If I linked to ANY of these, they would be dead links by the time I published this post

I, however, have an even cheaper way to manage the track. There’s a wonderful thingiverse page that has all sorts of track pieces ready for printing. It had both track pieces that are available, but also some that were never available and are compatible all the same. The cross track with my aliexpress kit was a modern style that is built out of many small pieces and some of these hinged variable radius pieces. I printed a couple classic cross pieces to try out and they fit perfectly with no cleanup whatsoever.

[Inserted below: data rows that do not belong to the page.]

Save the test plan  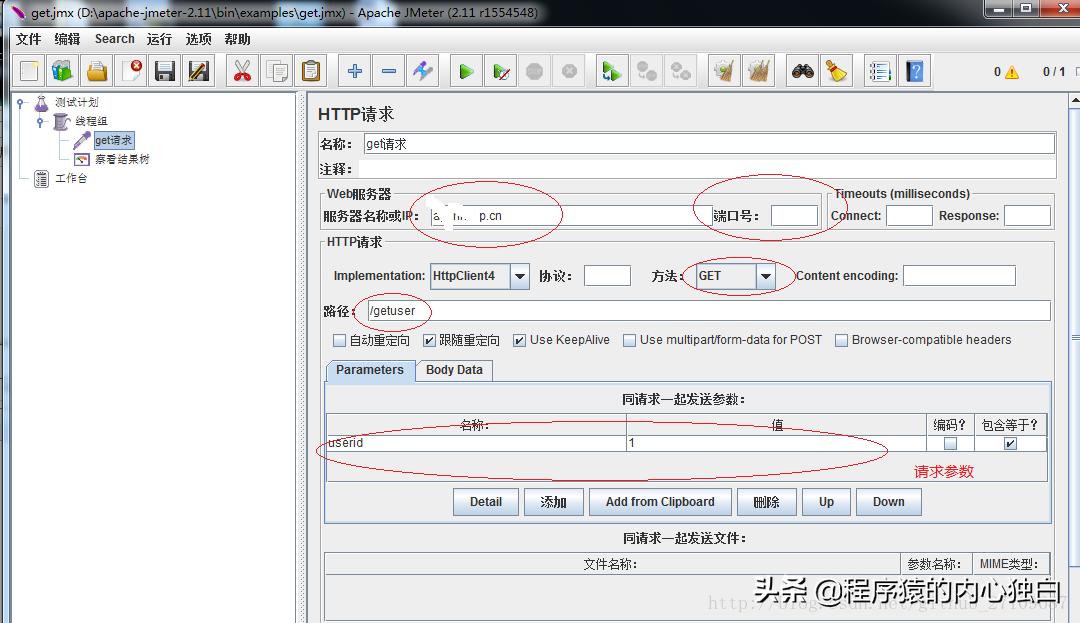coord(163,70)
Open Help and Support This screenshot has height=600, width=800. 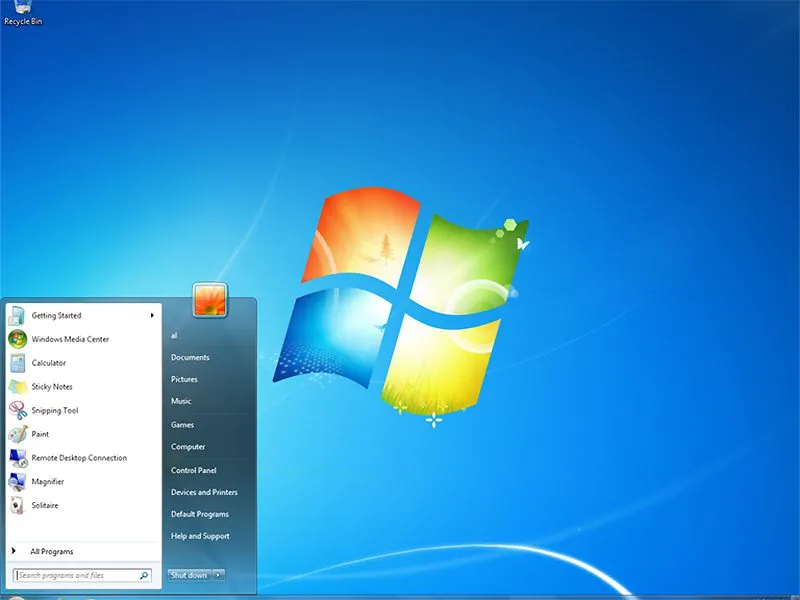(x=200, y=536)
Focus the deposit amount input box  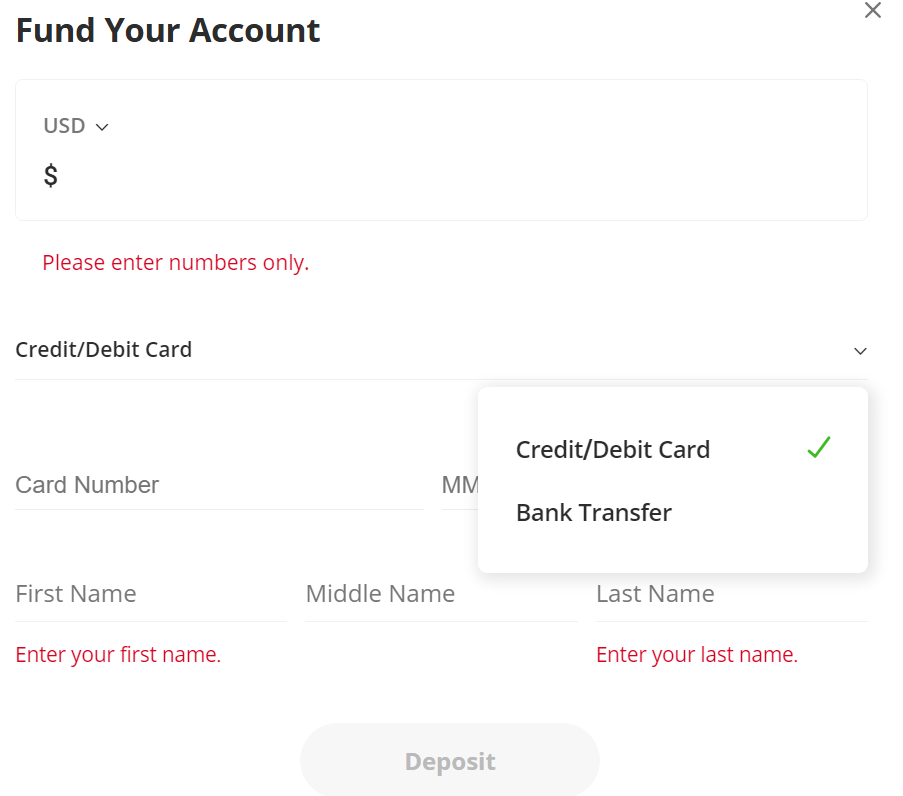point(450,177)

Now, to the power. I saw that the original locomotive model was designed to fit a motor, and the tender was designed to fit a battery pack and receiver, so I bought the required parts to convert it. I did a little hacking however. The engineer’s compartment had to be mostly ripped out to fit the motor (but the essential running gear was left intact in this design). I would like to add a bit more structure to replace the missing parts, but that would require buying more parts and I haven’t settled on a variety pack of parts for tinkering yet. The Tender can contain a standard Lego battery, but I can’t actually get power into or out of that battery pack without disassembling a lot of the train so I tweaked that battery pack. I also didn’t like the idea of being locked in to a certain system of expensive accessories so I threw in an esp8266 and a L298 motor controller to control the speed of the train.

Hacked battery

This is a knock off of the Lego Power Functions rechargeable battery box. It has a knob on top to change the voltage and polarity of attached motors, but I don’t use that aspect of it. It had a standard power connector, but that wasn’t conveniently located for me, same with the power button, same with the barrel jack. I relocated all the power in and out and control to the ends (where I can get at them with my setup) and gave it a microusb connector as my C breakout was too big to fit.

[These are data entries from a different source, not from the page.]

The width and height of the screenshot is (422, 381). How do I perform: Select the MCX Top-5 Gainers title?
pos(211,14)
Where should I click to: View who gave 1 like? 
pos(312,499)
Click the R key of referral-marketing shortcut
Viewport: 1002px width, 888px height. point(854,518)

This is the pinout of the power functions connector. Motors are hooked to C1 and C2, that is the same as controlling them with an h-bridge motor controller and either driving it full forward or full reverse. Other devices that want full power all the time (like my microcontroller) are hooked to 9v and gnd, the voltage on those pins doesn’t change with the speed/direction knob.

All that makes this work is a d1mini (esp8266 breakout board) and a solarbotics l298 breakout board. This board is slightly too big to work well in this application, but it has a spot for an onboard 7805 to power the microcontroller from the same battery as the motor. I replaced the 7805 with a switching regulator for higher efficiency. The code to drive this is super simple, I just grabbed a wifi web server motor controller program, tweaked it for forward and back range, and added a dead zone.

So, that’s the first pass at motorized wifi train control and parts sourcing. I’m probably going to make a system compatible with this mattzobricks guy. His stuff looks exactly like what I want. I also found other resources like 4DBrix for track and sensor 3d models and some suggestions on track layout and skipping the lego battery pack all together.

EDIT: there is a follow-up that shrinks the motor controller substantially.

One Response to “Lego Train build (wifi controlled)”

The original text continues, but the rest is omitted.